3. "Diriwayatkan dari Hamzah Al-Islamy : Wahai Rasulullah, aku dapati bahwa diriku kuat untuk puasa dalam safar, berdosakah saya ? Maka beliau bersabda :
hal itu adalah merupakan kemurahan dari Allah Ta'ala, maka barangsiapa yang menggunakannya maka itu suatu kebaikan dan barangsiapa yang lebih suka untuk terus puasa maka tidak ada dosa baginya " ( H.R.Muslim)
4. "Diriwayatkan dari Sa'id Al-Khudry ra. ia berkata : Kami bepergian bersama Rasulullah saw. ke Makkah, sedang kami dalam keadaan puasa. Selanjutnya ia
berkata : Kami berhenti di suatu tempat. Maka Rasulullah saw. bersabda: Sesungguhnya kamu sekalian sudah berada ditempat yang dekat dengan musuh kalian,
dan berbuka lebih memberi kekuatan kepada kamu. Ini merupakan rukhsah, maka diantara kami ada yang masih puasa dan ada juga yang berbuka. Kemudian kami berhenti di tempat lain. Maka beliau juga bersabda: Sesungguhnya besok kamu akan bertemu musuh, berbuka lebih memberi kekuatan kepada kamu sekalian,maka berbukalah. Maka ini merupakan kemestian, kamipun semuanya berbuka. Selanjutnya bila kami bepergian beserta Rasulullah saw. kami puasa ." ( H.R Ahmad, Muslim dan Abu Dawud).

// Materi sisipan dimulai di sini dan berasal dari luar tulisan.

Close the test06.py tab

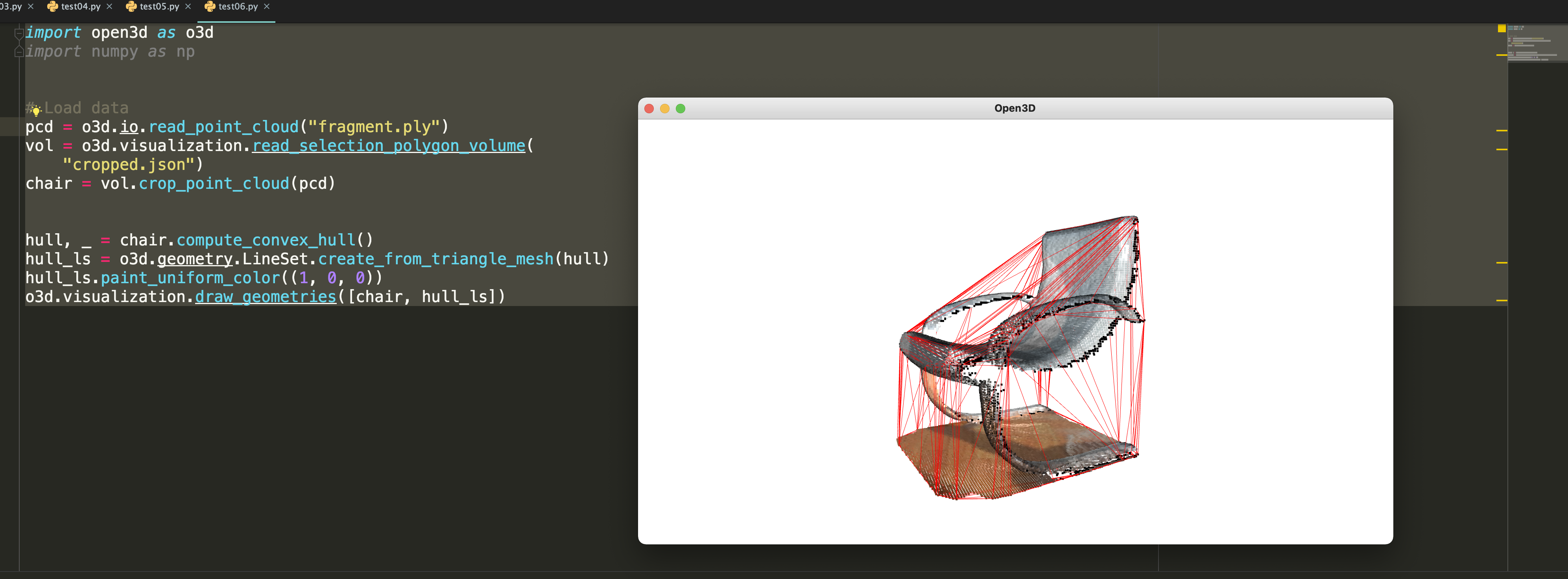pos(267,7)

5. "Diriwayatkan dari Sa'id Al-Khudry ra. ia berkata : Pada suatu hari kami pergi berperang beserta Rasulullah saw. di bulan Ramadhan. Diantara kami ada
yang puasa dan diantara kami ada yang berbuka . Yang puasa tidak mencela yang berbuka ,dan yang berbuka tidak mencela yang puasa. Mereka berpendapat bahwa siapa yang mendapati dirinya ada kekuatan lalu puasa, hal itu adalah baik dan barangsiapa yang mendapati dirinya lemah lalu berbuka,maka hal ini juga baik"
(HR. Ahmad dan Muslim)
6. "Dari Jabir bin Abdullah : Bahwa sesungguhnya Rasulullah saw. pergi menuju ke Makkah pada waktu fathu Makkah, beliau puasa sampai ke Kurraa’il Ghamiim dan semua manusia yang menyertai beliau juga puasa. Lalu dilaporkan kepada beliau bahwa manusia yang menyertai beliau merasa berat , tetapi mereka tetap
puasa karena mereka melihat apa yang tuan amalkan (puasa). Maka beliau meminta segelas air lalu diminumnya. Sedang manusia melihat beliau, lalu
sebagian berbuka dan sebagian lainnya tetap puasa. Kemudian sampai ke telinga beliau bahwa masih ada yang nekad untuk puasa. Maka beliaupun bersabda : mereka itu adalah durhaka." (HR.Tirmidzy).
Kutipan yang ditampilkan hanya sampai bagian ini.